__Aufgabe__: Gib aus dem Lesetext über José Afonso die Passage von „Erfurt. Die emotionale“ bis einschließlich „mit 57 Jahren.“ wortgetreu wieder.

Erfurt. Die emotionale Kunst des 1987 verstorbenen José Afonsos wird dieser Tage lebendig: Beim Folk-Festival in Rudolstadt und mit einer Neuauflage seines berühmten Live-Albums „Ao Vivo no Coliseu“.

Die Stimme, markant und kraftvoll wie eh und je, hält. Es ist eines seiner letzten Konzerte als José Afonso am 29. Januar 1983 im altehrwürdigen Konzertsaal Coliseu dos Recreios von Lissabon steht, mit einer Reihe von Mitstreitern an seiner Seite. Der portugiesische Musiker, Freiheitskämpfer und Nationalheld leidet bereits an ALS, einer unheilbaren Erkrankung des motorischen Nervensystems.

Im Mai desselben Jahres wird er zum letzten Mal auf einer Bühne singen, vier Jahre später stirbt José Afonso, mit 57 Jahren.

__Vorliegende Datensätze__:
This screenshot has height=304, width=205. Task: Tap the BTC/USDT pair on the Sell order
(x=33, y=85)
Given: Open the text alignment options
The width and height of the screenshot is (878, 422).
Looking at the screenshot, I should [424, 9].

__Die Antwort__:
Erfurt. Die emotionale Kunst des 1987 verstorbenen José Afonsos wird dieser Tage lebendig: Beim Folk-Festival in Rudolstadt und mit einer Neuauflage seines berühmten Live-Albums „Ao Vivo no Coliseu“.

Die Stimme, markant und kraftvoll wie eh und je, hält. Es ist eines seiner letzten Konzerte als José Afonso am 29. Januar 1983 im altehrwürdigen Konzertsaal Coliseu dos Recreios von Lissabon steht, mit einer Reihe von Mitstreitern an seiner Seite. Der portugiesische Musiker, Freiheitskämpfer und Nationalheld leidet bereits an ALS, einer unheilbaren Erkrankung des motorischen Nervensystems.

Im Mai desselben Jahres wird er zum letzten Mal auf einer Bühne singen, vier Jahre später stirbt José Afonso, mit 57 Jahren.